防火地域や準防火地域は火災の危険を防除するための地域として、都市計画で定めれられています。

一般的には、容積率が大きい商業地域を中心に定められていることが多くなっているようです。

準防火地域の規制は規模に応じて、以下のような規制が定められています。

・地階を除く階数が4以上の建物は、耐火建築物としなければならない

・地階を除く階数が3の建物で、延べ床面積1500m²超の建物は耐火建築物としなければならない

・地階を除く階数が3の建物で、延べ床面積が500m²超1500m²以下の建物は耐火、または準耐火建築物としなければならない

・地階を除く階数が1または2の建物で、延べ床面積が1500m²超の建物は耐火建築物としなければならない

・地階を除く階数が1または2の建物で、延べ床面積が500m²超1500m²以下の建物は耐火または準耐火建築物としなければならない

・耐火構造または準耐火構造でない屋根は不燃材料で造るか、葺かなければならない

・準耐火建築物を除く準防火地域内の木造建築物で、延焼のおそれのある部分の外壁や軒裏は防火構造としなければならない

防火地域に比べると準防火地域の規制は厳しくないものの、燃えにくい材料を使うことが前提となるため外壁に板張りをすることは難しくなっています。

準防火地域かどうか調べる方法は?

外壁に板張りをしたいと考えた時に、まずは土地に対してどのような規制があるのかを知る必要があります。

様々な規制は所在地や広さ、周辺状況によって大きく変わるため、一つとして同じ条件で建物が建築できる土地は存在しません。

火災の危険を防除するために規制のある防火地域や準防火地域ですが、どのように指定されるかは都市計画によって決定されます。

各自治体が決定するため、市役所に行けば土地が準防火地域であるかは教えてもらえるでしょう。

自治体によっては電話で対応してくれる場合もあるようですが、トラブル回避のためにも足を運ぶことをおすすめします。

市役所に行く際には、土地の所在が分かるような住宅地図を持っていくとスムーズに話がすすみます。

また、最近では多くの自治体がホームページ上で都市計画図を公開しています。

ホームページで都市計画図が公開されている場合には、出向くことなく確認することができとても便利ですよ。

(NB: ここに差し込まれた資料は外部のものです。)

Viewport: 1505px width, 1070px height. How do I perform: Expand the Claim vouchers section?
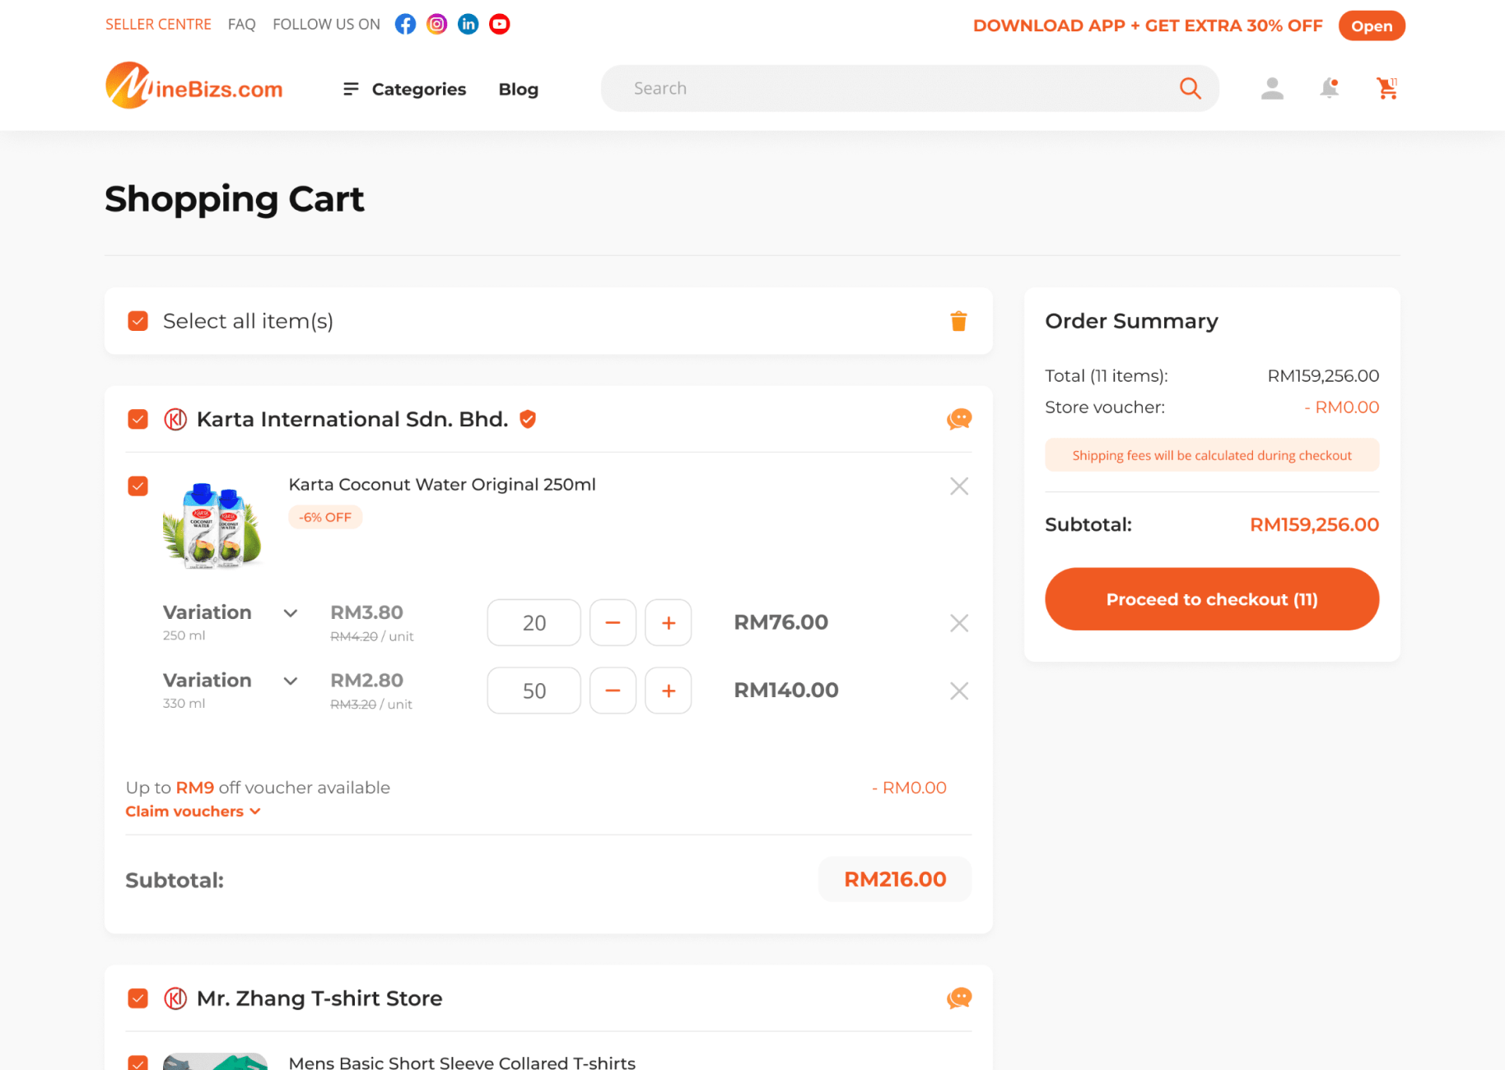pyautogui.click(x=193, y=812)
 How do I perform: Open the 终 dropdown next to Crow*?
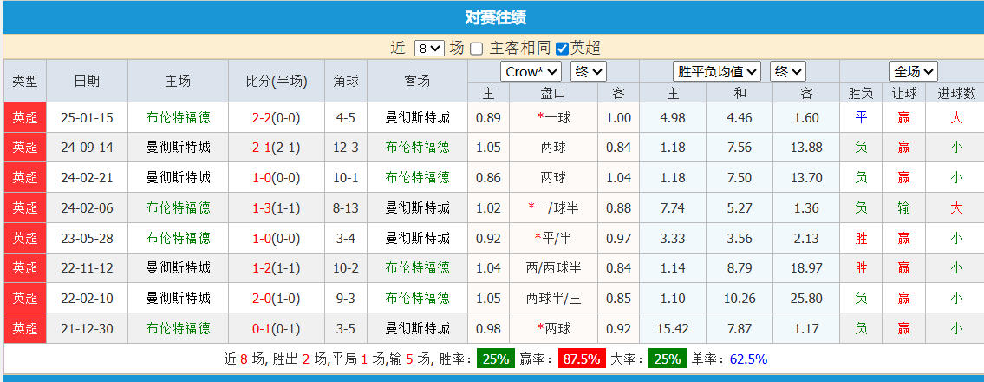[587, 72]
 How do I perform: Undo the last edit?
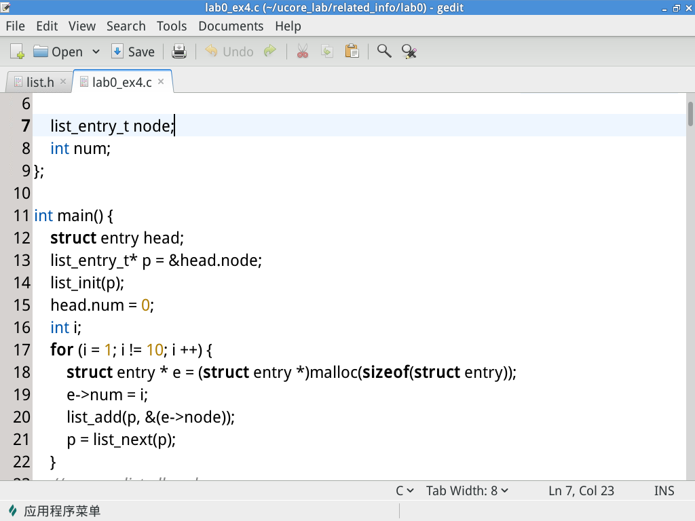click(x=229, y=51)
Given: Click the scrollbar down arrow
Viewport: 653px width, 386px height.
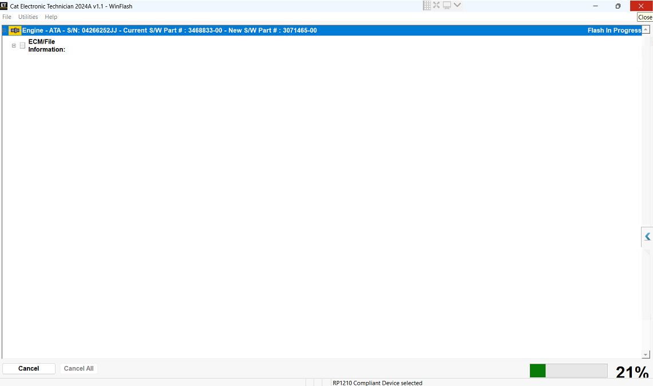Looking at the screenshot, I should coord(646,355).
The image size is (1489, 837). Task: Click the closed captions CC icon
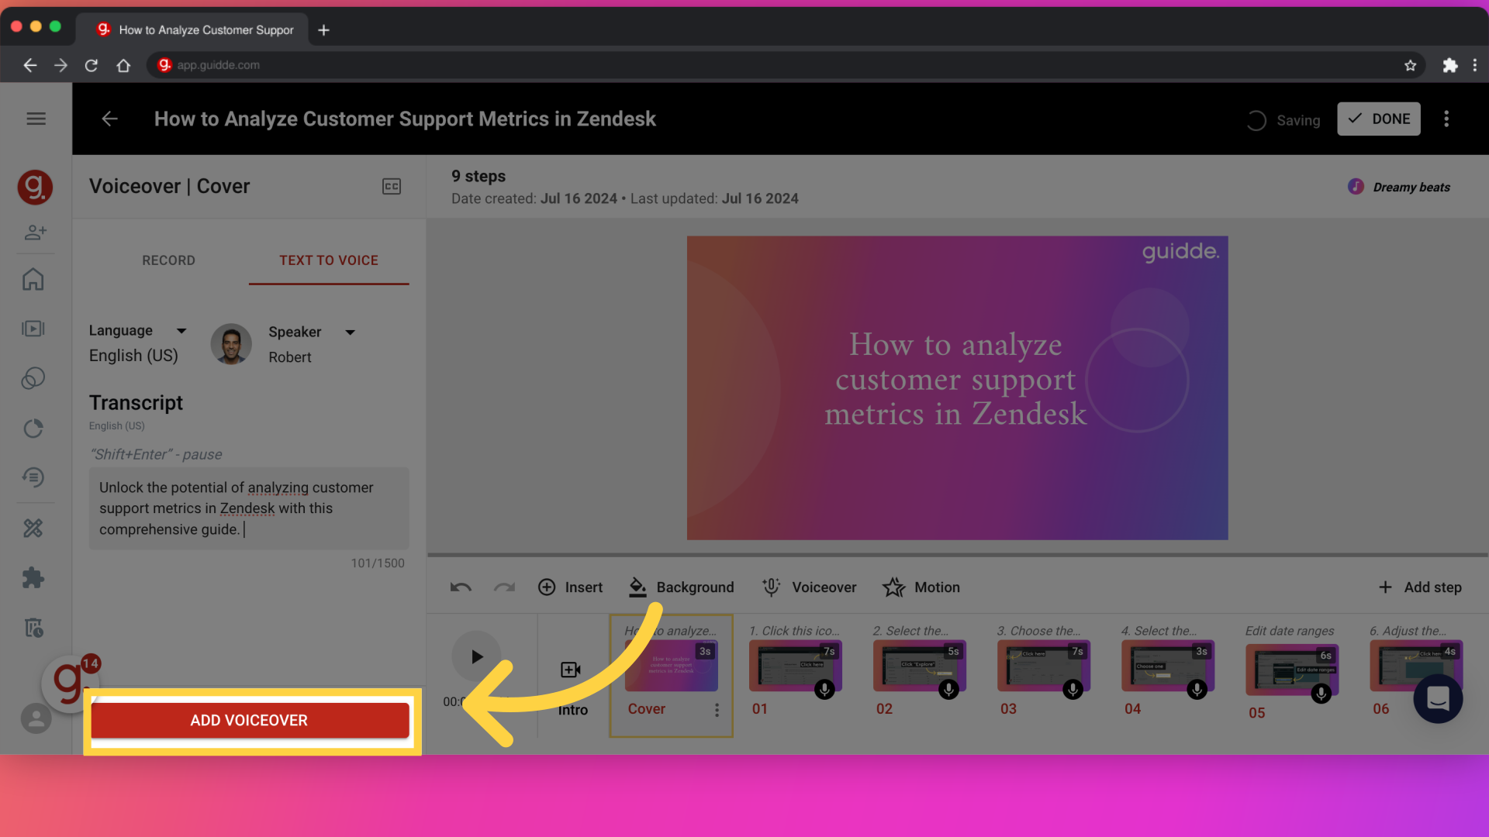[x=391, y=186]
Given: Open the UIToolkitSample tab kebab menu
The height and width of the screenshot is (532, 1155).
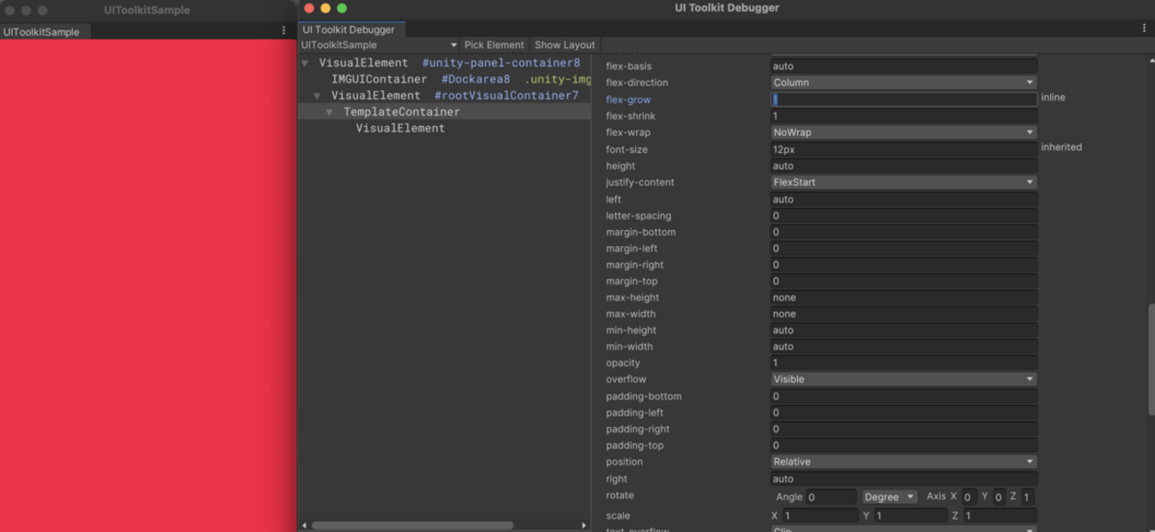Looking at the screenshot, I should click(283, 30).
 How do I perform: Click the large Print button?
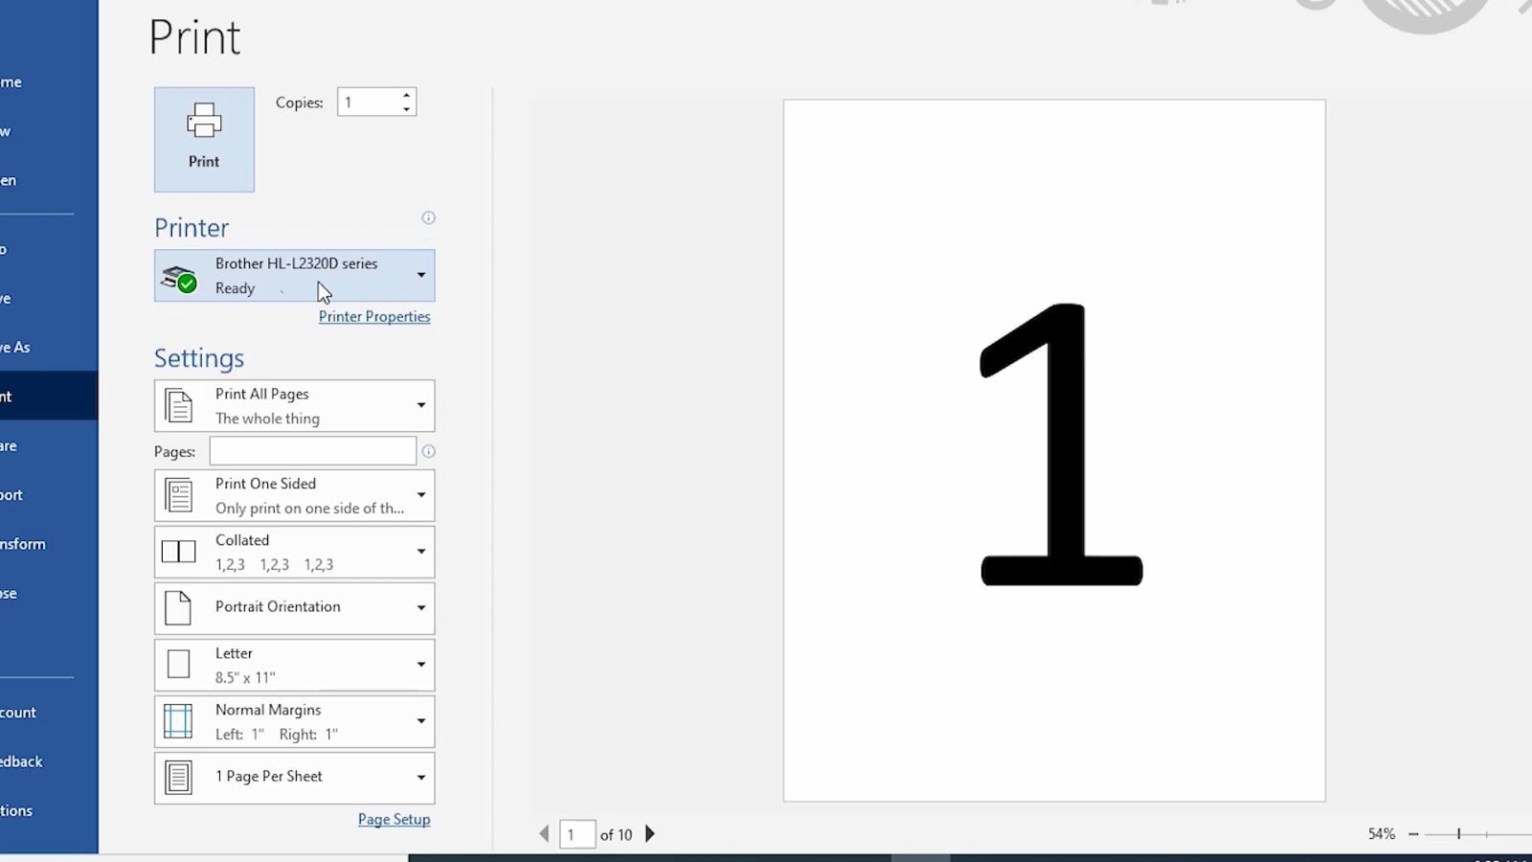pyautogui.click(x=204, y=140)
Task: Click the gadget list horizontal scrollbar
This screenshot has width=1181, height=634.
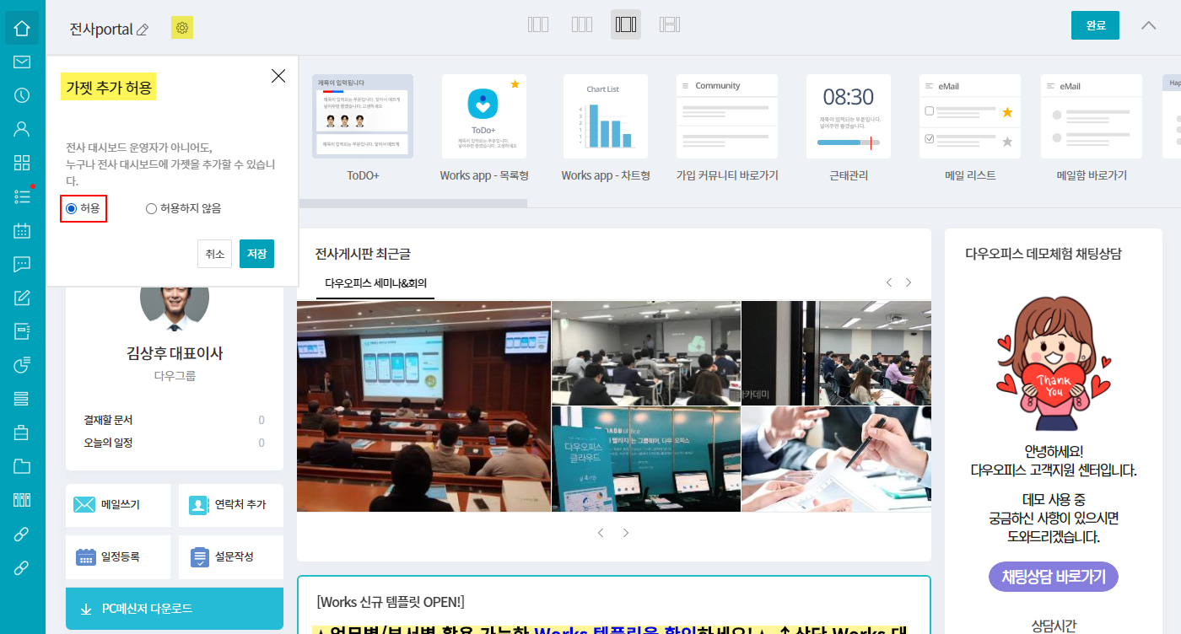Action: coord(413,203)
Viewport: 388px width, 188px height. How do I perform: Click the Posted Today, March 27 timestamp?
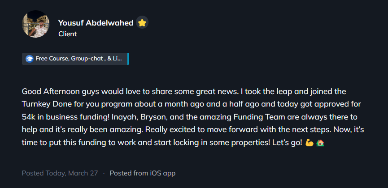[61, 173]
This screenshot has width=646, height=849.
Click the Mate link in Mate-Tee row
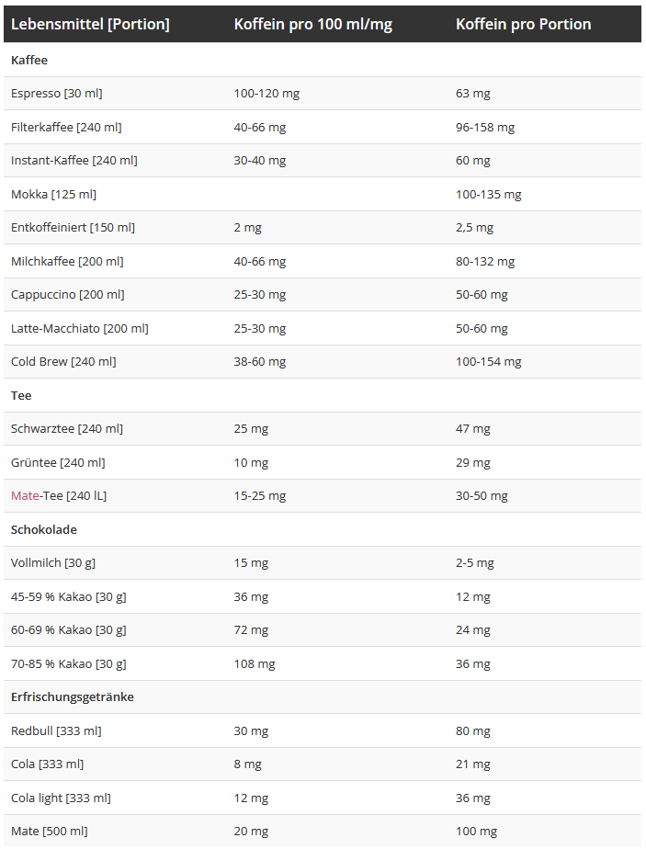point(25,496)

外壁を板張りできる「延焼のおそれのある部分」以外とは?

準防火地域では「木造建築物で、延焼のおそれのある部分の外壁や軒裏は防火構造としなければならない」とされています。

これは裏を返せば、延焼のおそれがない部分であれば外壁や軒裏を防火構造としなくても良いのです。

しかしこの「延焼のおそれがない部分」とは、どのような部分を指すのでしょうか?

延焼のおそれがある部分については、建築基準法第2条第6号で定められています。

それによると延焼のおそれがある部分は「隣地境界線又は前面道路中心線から一階は3メートル以下、二階以上は5メートル以下の距離にある部分」と定義されています。

これはこの範囲内の部分が隣接する建築物等が火災になった場合に、延焼する可能性が高いからと言えるでしょう。

この部分以外であれば、準防火地域といえど、防火上の制限はなく外壁を板張りすることは可能です。

準防火地域で外壁を板張りする方法は?

では準防火地域内の建築物で、延焼のおそれがある部分の外壁に板張りをする方法はないのでしょうか?

方法としては2通りが考えられます。

1つめは、建材メーカーが木を張って認定をとっている壁を使う方法です。

数としてはあまり多くはありませんが、構造用面材を開発しているメーカーが防火の実験で大臣認定を取っているものを使えば外壁に板張りをすることが可能なのです。

ただし、一般的なものと比べれば材料費も工費もかかりコストはかかることには注意しておいてください。

さらにハウスメーカーによっては無垢の木を板張りすること自体、消極的な場合があります。

これは反りやネジリ、劣化の可能性が高まるためです。

誓約書にサインすればできることもあるので、交渉してみましょう。

外壁に板張りする2つめの方法は、建築基準法の告示で決められている仕様のものを使うというものです。

基本的にいくら火に強い壁があったとしても、その仕様で認定をとっている壁には板張りをすることはできません。

しかし建築基準法の告示で決められているものであれば、認定品ではないため板張りをすることが可能なのです。

外壁を板張りするなら土壁がおすすめ!

準防火地域内の建築物の外壁に板張りをする方法として、おすすめなのが土壁を使用することです。

国土交通大臣の認定を取っている壁は勝手に仕様を変えることができないため、木を張ることはできません。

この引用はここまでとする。